# What the task requires
Transcribe word for word the stretch of the Cafcass case summary from "It was the support" through "in the courts.".

# Text shown
Cafcass had instituted an investigation in response to a complaint by the Claimant, which had referred to the absence of a safeguarding assessment before the court hearing and suggested a lack of due dilligence. Judge Bidder disagreed with this conclusion. He was not clear what additional information would have been available to the court which would have materially altered the situation at the February hearing had a safeguarding assessment been carried out before the initial court hearing. It seemed improbable, particularly given the great strain Cafcass was under in relation to managing resources in and around 2009 that any report would have been prepared for the court prior to the February hearing.
It was the support worker’s role to adjudicate between the parties' conflicting accounts. The order that was made by the judge by consent was what was required by the law. Judge Bidder could find no negligent conduct by the support worker in relation to the preparation for and participation in the hearing of the 3rd February 2009.
The Claimant had also said that had the Cafcass complaint procedure moved along quicker, the result of the next hearing before the judge would have turned out better. His view was that the complaint proceedings and their slow progress were absolutely irrelevant to what was happening in the courts.
The Claimant had gone on to the third stage of the Cafcass’ complaints procedure, which had produced a report from an adjudicator and offering him £1000 by redress. He had only been sent a partial version of the result of the complaints procedure. Judge Bidder said that the failure to give him the full report and the sending of a letter which did not clearly indicate that it contained only extracts from the report undoubtedly were misleading to him, constituted serious maladministration by Cafcass, on top of the truly dreadful delays in the complaints process, added to his unhappiness and was extremely reprehensible. However he was quite clear that that maladministration did not result in his being able to claim any damages in this action.
Judge Bidder now looked at the law. The Children and Family Court Advisory and Support Service or Cafcass was established as a body corporate by section 11 of the Criminal Justice and Court Services Act 2000. The public duties imposed on the service by the 2000 Act were child centred but also specifically imposed a duty to advise the court. There was also a duty to provide information, advice and other support for the families of children. Judge Bidder referred to the case of R (R and others (Minors)) v CAFCASS [2012] EWCA Civ 853  where the Court of Appeal held that section 12 (1) (c) (2) of the 2000 Act imposed a general public law duty on the service to ensure children were represented in care proceedings but did not impose a specific duty either to ensure a specific child was represented or to ensure representation was achieved within a particular timescale. It followed from that that in relation to the more limited duties imposed on the service in relation to the families of children, there could be no public duty owed by the service to an individual father of a child in proceedings where the service was involved.

# Given information
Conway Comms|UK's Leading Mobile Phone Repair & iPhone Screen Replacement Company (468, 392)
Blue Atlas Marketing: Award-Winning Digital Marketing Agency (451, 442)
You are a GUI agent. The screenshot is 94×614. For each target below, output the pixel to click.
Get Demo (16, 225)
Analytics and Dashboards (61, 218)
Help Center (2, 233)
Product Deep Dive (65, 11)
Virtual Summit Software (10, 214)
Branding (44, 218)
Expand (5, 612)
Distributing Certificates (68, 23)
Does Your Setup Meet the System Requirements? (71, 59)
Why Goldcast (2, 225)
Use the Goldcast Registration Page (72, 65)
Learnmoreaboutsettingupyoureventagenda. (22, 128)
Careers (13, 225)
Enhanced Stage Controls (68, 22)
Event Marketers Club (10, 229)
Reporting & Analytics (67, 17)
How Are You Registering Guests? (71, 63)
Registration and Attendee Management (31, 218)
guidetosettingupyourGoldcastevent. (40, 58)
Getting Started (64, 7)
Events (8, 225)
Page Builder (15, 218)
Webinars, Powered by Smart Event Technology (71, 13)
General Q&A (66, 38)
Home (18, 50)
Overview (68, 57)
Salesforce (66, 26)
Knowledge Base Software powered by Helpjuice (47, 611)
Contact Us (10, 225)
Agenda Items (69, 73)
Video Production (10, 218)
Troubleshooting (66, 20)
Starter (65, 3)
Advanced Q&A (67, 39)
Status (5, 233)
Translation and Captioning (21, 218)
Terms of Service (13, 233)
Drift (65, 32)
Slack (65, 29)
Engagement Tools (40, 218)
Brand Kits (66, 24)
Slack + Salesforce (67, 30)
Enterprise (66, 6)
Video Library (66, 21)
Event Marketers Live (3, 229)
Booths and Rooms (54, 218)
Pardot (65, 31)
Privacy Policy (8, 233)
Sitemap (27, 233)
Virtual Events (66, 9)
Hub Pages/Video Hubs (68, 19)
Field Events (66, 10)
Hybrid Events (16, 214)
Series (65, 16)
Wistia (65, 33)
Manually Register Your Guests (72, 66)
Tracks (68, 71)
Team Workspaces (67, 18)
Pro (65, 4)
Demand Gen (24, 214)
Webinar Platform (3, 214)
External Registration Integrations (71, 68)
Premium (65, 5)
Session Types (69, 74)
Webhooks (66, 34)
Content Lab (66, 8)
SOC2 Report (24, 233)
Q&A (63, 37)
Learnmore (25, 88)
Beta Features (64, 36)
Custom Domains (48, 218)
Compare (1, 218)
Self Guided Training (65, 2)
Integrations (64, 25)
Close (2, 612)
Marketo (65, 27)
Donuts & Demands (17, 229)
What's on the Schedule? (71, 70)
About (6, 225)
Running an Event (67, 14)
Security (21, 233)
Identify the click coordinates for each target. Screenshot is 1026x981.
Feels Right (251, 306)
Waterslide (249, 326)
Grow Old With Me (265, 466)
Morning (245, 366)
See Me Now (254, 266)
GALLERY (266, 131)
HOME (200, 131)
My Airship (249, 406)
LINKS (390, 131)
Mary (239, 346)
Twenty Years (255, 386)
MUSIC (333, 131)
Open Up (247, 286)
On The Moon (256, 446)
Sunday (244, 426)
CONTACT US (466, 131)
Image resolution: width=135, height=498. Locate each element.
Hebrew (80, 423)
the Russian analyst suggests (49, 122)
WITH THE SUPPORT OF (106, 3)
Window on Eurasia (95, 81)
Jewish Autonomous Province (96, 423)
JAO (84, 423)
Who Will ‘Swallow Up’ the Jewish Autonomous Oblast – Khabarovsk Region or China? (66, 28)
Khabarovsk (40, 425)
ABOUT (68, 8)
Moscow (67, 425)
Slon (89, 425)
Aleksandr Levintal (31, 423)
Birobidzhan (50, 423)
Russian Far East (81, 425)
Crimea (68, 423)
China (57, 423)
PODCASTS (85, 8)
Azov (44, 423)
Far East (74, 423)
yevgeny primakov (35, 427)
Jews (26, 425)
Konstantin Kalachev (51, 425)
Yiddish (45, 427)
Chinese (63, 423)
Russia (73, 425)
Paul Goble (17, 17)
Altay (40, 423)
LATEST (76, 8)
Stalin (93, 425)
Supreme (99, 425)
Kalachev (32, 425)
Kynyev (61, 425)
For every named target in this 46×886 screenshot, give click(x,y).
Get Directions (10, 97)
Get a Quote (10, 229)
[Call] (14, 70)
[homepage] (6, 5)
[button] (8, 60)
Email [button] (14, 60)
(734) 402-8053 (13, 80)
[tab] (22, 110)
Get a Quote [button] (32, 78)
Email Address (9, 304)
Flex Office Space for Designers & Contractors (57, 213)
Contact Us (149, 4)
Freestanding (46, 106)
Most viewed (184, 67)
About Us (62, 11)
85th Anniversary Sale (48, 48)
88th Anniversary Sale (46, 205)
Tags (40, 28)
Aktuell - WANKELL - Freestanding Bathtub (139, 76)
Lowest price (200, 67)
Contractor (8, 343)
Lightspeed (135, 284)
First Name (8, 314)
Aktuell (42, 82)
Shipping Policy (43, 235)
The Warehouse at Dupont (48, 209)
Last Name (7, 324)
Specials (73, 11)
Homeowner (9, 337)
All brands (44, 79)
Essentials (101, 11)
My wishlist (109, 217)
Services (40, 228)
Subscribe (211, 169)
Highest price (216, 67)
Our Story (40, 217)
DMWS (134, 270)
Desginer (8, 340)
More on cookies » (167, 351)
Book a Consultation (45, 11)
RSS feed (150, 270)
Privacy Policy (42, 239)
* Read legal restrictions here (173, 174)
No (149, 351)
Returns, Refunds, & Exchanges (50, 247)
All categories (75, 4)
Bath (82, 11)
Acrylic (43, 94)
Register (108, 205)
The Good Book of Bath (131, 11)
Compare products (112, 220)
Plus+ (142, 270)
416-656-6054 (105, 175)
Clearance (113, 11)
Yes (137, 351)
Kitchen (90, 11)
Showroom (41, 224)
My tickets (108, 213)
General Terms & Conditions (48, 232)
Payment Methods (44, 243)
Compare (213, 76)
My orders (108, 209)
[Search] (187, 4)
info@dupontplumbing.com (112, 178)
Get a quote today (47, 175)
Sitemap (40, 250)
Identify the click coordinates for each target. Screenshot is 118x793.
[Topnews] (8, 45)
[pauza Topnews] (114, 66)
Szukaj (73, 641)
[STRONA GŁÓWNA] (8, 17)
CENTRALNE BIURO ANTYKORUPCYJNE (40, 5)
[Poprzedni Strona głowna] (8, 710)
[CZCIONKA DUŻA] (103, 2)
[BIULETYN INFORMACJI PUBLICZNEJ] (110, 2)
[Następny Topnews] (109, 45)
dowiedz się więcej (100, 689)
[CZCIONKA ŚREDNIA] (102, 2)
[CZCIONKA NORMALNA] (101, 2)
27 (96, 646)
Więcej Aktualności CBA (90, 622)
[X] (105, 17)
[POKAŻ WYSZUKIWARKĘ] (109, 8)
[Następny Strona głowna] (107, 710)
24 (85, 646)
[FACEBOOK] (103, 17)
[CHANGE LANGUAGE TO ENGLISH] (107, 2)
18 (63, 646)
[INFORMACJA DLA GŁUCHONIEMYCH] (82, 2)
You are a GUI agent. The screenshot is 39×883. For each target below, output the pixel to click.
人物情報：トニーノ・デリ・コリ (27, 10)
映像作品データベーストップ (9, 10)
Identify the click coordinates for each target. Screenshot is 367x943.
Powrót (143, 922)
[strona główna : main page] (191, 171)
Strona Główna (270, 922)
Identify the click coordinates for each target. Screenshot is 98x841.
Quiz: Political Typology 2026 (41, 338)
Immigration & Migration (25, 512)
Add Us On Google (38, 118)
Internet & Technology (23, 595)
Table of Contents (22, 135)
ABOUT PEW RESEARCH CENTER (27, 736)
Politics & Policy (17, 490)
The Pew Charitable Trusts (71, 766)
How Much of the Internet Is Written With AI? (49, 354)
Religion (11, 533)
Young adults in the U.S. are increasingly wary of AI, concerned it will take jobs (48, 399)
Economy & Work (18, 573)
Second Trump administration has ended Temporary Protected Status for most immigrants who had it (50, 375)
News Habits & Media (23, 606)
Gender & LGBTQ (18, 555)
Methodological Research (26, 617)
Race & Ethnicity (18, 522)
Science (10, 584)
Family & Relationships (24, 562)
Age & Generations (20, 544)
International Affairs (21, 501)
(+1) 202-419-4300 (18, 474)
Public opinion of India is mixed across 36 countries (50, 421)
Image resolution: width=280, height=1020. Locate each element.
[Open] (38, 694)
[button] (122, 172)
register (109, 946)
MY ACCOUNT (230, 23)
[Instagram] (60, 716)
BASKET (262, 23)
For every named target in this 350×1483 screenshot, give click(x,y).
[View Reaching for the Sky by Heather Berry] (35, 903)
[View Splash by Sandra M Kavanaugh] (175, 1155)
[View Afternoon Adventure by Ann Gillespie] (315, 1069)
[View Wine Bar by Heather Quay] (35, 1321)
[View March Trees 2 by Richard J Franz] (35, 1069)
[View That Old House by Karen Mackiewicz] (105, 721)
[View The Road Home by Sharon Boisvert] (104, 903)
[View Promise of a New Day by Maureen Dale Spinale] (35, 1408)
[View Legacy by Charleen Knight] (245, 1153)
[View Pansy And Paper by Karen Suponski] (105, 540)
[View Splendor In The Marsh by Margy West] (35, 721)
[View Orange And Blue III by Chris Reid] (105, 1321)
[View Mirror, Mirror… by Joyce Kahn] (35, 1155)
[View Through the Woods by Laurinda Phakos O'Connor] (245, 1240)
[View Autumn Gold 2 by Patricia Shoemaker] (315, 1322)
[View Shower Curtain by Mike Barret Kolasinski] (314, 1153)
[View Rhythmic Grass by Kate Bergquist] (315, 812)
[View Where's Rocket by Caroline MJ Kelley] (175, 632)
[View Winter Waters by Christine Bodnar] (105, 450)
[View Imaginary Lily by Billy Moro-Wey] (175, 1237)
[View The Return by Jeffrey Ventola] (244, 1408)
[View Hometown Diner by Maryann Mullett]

# Answer
It was the support worker’s role to adjudicate between the parties' conflicting accounts. The order that was made by the judge by consent was what was required by the law. Judge Bidder could find no negligent conduct by the support worker in relation to the preparation for and participation in the hearing of the 3rd February 2009.
The Claimant had also said that had the Cafcass complaint procedure moved along quicker, the result of the next hearing before the judge would have turned out better. His view was that the complaint proceedings and their slow progress were absolutely irrelevant to what was happening in the courts.